At least, that’s what you envision for your retirement. The sad truth is that, like many Malaysians, you may not be able to live out your retirement aspiration because chances are you won’t be saving enough for your after-work years.

Why most Malaysians can’t afford to retire

It’s easy to postpone retirement planning. When you’re busy meeting deadlines, raising a family, nurturing friendships and making important decisions, retirement planning often gets put on the back burner. Indeed, retirement can seem so far away and often it’s just easier to tell yourself that you’ll take care of it “tomorrow”. But if you want to be comfortable in your golden years, you can’t afford to procrastinate or lose track of your finances.

“Another important aspect is that people are constantly evaluating their financial situation based on the concept of net worth – which is simply taking all of their assets and minus their liabilities,” says Munirah Khairuddin, CEO and Country Head of Principal Asset Management. “Few people have a positive net worth, and they need to realize the importance of regularly assessing their financial situation.”

Of course, like many working adults, you would have savings with the Employees Provident Fund (EPF), the (Incorporated) Pension Fund (KWAP) or the Armed Forces Fund Board (LTAT). The problem is that you may have used some of those savings to pay for your child’s education or reduce a home loan. And even if you haven’t, you might not have enough squirrel. According to EPF statistics, 73% of its members are unlikely to have enough funds to retire above the poverty line.

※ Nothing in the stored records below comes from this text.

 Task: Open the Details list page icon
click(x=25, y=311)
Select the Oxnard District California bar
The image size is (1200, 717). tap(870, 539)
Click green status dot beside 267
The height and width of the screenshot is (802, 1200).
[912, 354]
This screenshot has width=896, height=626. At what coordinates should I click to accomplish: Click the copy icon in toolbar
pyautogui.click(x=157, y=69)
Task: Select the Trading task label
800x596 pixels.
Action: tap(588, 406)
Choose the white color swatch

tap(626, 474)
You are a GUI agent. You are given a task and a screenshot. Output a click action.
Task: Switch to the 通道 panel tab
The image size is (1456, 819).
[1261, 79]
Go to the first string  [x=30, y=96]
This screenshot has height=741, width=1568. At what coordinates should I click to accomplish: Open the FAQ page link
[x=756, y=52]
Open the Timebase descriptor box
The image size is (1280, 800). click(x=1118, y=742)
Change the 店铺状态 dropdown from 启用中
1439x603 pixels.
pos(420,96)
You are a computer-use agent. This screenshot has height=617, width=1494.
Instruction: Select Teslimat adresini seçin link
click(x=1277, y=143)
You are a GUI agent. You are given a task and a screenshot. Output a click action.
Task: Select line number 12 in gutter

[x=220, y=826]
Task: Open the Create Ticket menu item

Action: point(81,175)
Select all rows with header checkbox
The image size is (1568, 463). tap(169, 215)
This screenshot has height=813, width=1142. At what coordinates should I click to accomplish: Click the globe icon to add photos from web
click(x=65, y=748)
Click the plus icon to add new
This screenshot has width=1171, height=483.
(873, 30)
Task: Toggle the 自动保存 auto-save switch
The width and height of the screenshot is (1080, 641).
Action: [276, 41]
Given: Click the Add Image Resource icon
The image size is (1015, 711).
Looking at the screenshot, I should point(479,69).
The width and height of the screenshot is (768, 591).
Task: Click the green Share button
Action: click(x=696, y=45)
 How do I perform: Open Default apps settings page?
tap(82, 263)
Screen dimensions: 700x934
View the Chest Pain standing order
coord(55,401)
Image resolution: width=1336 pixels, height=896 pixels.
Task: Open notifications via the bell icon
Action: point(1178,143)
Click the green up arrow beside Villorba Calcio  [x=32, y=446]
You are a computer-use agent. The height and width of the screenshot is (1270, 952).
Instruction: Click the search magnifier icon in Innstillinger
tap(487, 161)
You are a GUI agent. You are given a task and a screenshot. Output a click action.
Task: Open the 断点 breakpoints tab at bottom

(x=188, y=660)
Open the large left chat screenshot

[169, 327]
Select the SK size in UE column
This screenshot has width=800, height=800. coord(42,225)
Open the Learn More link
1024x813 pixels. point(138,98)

Also, you may have set aside funds, but not in the right way. “A common behavior is to put money into a general purpose fund for all future needs, from family vacations to children’s education. It is crucial to have separate pools of funds for different purposes, especially for retirement,” says Munirah.

Munirah Khairuddin,
CEO of Principal Asset Management

Grow and protect your nest egg

So how can you maintain your pre-retirement standard of living? Determining how much you will need is not a simple mathematical equation. Many factors need to be considered, such as longer life expectancies, higher health and living costs, and market returns.

The World Bank has a good rule of thumb. It recommends that individuals benefit from a 70% income replacement rate during their retirement. In simple terms, this means that if your last salary withdrawal is RM10,000, you would need RM7,000 to maintain the same lifestyle after retirement. On average, however, most Malaysians only have an income replacement rate of 30%, according to the World Bank.

There is also the 60-20-20 budgeting rule based on your gross salary. This approach suggests that you set aside 60% of your income for day-to-day and essential expenses, 20% for emergency savings, and 20% for investments.

Other ways to replenish your nest egg include refraining from withdrawing your EPF savings unless absolutely necessary. You can also consider other ways to achieve your financial goals, such as investing in mutual funds or private pension plans (PRS). Remember that compound interest is your friend. The earlier you invest, the better the potential returns you can get.

This is important as Malaysia approaches aging nation status. By 2030, the number of people aged 60 and over will represent 15% of the population, and by 2042, this percentage will increase to 21%. This will raise policy challenges in areas such as employment, income security and health care, highlighting the importance of having adequate savings and income for future financial security and to help you prepare for any financial shock.

How Principal Asset Management can help you

But where to start ? Investment decisions can be complicated, confusing and daunting, especially when it’s your future that’s at stake. That’s where Principal comes in. Novice investors, in particular, can have blind spots when it comes to it’s all about knowing where they put their money, which is why it’s so important to have Principal’s financial advisors and retirement specialists as your financial ‘watchers’. . They are certified for conventional and Islamic products and solutions, and use digital tools to integrate and manage client portfolios.

If you are more experienced and prefer to take control of your investment money, Principal also offers a self-service investment portal where EPF members can invest in mutual funds using their EPF money or cash. Alternatively, you can supplement your EPF compulsory savings by investing in the Principal’s PRS.

“Start small. But as your salary or income increases each year, gradually increase your contribution to RM250 or RM300, for example. Based on compounded annual returns, you could potentially have up to RM150,000 in 20 years “Munirah explains. “You need to make your money work harder for you and this is where investments and savings can play a part in multiplying your wealth.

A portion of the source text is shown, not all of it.